2. Wisconsin voters decided to keep the state treasurer.

It’s literally a job with almost no duties except answer the phone and attend a committee meeting occasionally. That’s it. Yet Wisconsin voters were dumb enough to believe that the job is some sort of “watchdog” on the state’s finances. Worse, some Republicans even bought into the idea and even contributed financially to the effort to keep the position on state treasurer.

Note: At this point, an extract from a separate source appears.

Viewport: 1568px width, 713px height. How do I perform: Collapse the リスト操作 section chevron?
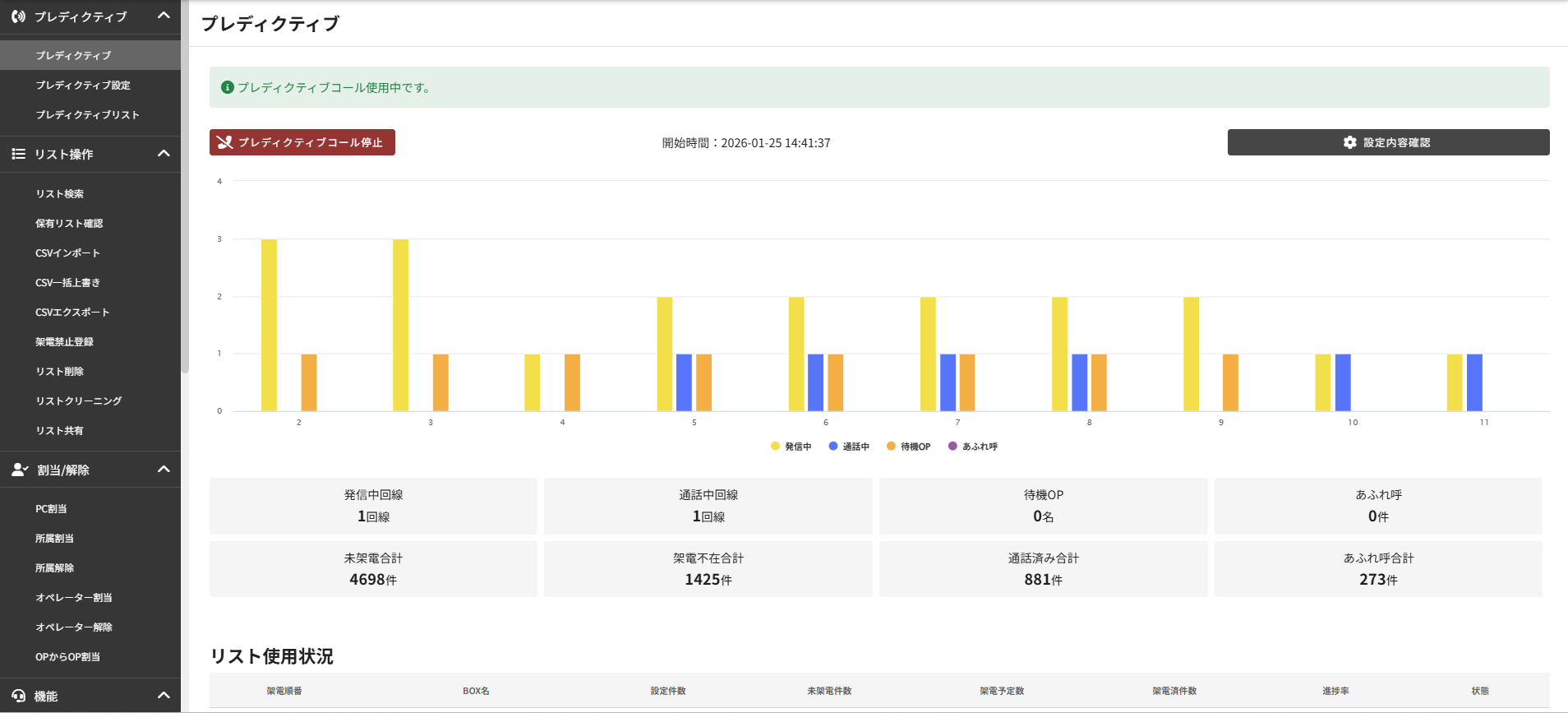[x=164, y=154]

Instead of shrinking state government with a constitutional amendment to eliminate the state treasurer, we still have a no-work, full-pay job on the state payroll. Worse, the voters put a Democrat in the position in November. This means Secretary of State Doug La Follette will get to go on more taxpayer-funded trips thanks to the additional Democratic vote on the Board of Commissioners of Public Lands.

That’s democracy for you. Sometimes the voters are stupid. And this time they were really, really stupid.

And the number one stupid thing that happened in Wisconsin politics in 2018 is…

Wisconsin voters chose Tony Evers over Scott Walker.

Record low unemployment. Budget surpluses every year. Lower taxes. A complete structural change in state government to keep state and local governments financially stable (if they choose to use the tools offered by Act 10). A friendly business climate. More economic freedom. A modest expansion of school choice. Even more money invested than ever before in public schools, if that’s what you wanted. All thanks to Governor Scott Walker.

The voters threw it all away in favor of a governor who wants to raise taxes through the roof, release prisoners from jail, and return us to the days of Governor Jim Doyle.

Evers can’t even admit that voucher schools and independent charter schools are outperforming their legacy public school counterparts when his own Department of Public Instruction is supplying the evidence. Meanwhile, Evers did almost nothing to fix the failing schools in our state.

How stupid can Wisconsin get?

No, really, Wisconsin chose this guy?